Now, with the real likelihood of de-funding governmental departments, all the horse-trading on amendements put forward by various caucuses during the Budget bill debates are taken to a higher level, and can move away from marginally affecting budget policy, to influence it to the greater good with the newly acquired leverage; Unless government and parliament are bitterly opposed -an unlikely case in Morocco, since the incumbent government is supposed to benefit from a vote of confidence from the house- no party will go all the way down to a brutal showdown. The bottom line is, the taxpayer will be the first beneficiary from capping borrowings, and that applies to all taxpayers, present and future ones.
Professional help for representatives: It has been often pointed out by various members of parliament they lack the proper resources to carry out their jobs; meaning they do not have a decent pool of researchers and political analysts to provide them with the proper information to confront government officials. The 2011 Budget law allocates MAD 270 Million to parliament house, 300 Million when it encompasses the parliamentary liaison ministry (headed by the formerly petulant Driss Lachgar) a relatively insignificant figure, considering the vast resources put together by the finance ministry, vast enough to out-gun any parliamentary pretence to control finance ministry officials and hold them accountable. As a matter of fact, only half of total pay-wage is devoted to administrative staff (supposedly working full-time for representatives) and only 40% of total expenses allocated to parliament house. Some hired help to put together counter-proposals on budgets and legislation would do, and would not cost a lot (especially if these are young graduates interning for a caucus or a representative)

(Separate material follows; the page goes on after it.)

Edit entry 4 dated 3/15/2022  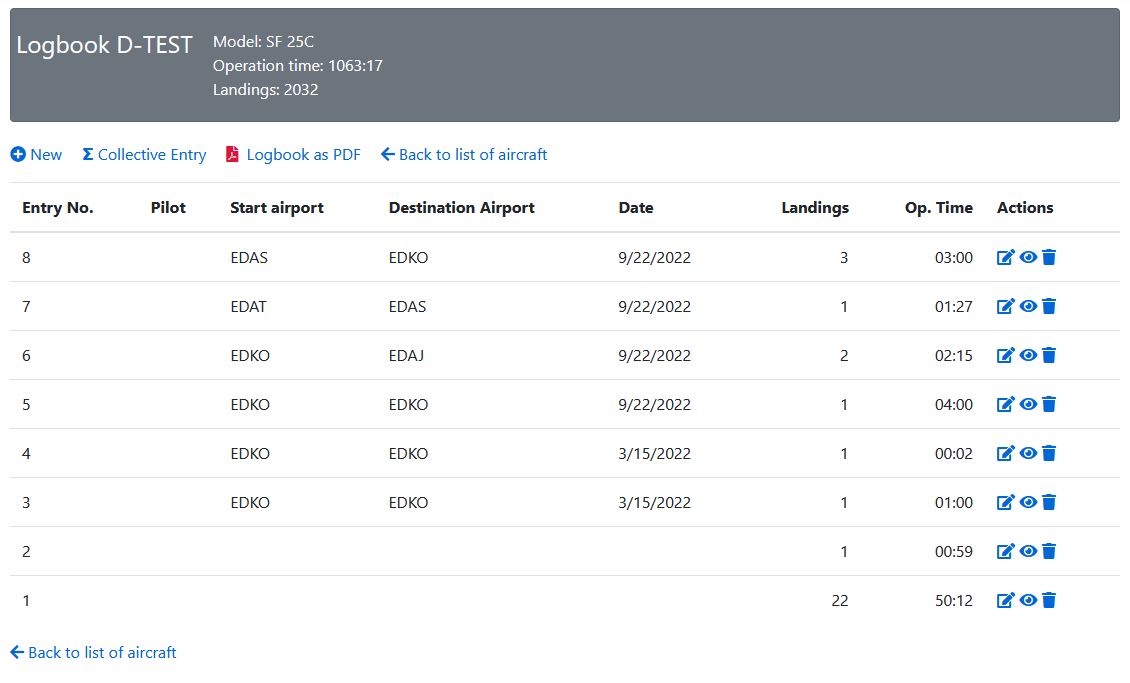[1005, 454]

Parliament can achieve a lot, even with the present constitution, as long as it has the proper resources to carry out its duties; by introducing vanguard legislation on how money is levied and distributed, and second by allowing it to work in a professional, rather than amateurish setting. Moul Chkara only thrives where there is a lack of competence and working knowledges of the nuts and bolts of government. There’s the money, let’s put it in good use.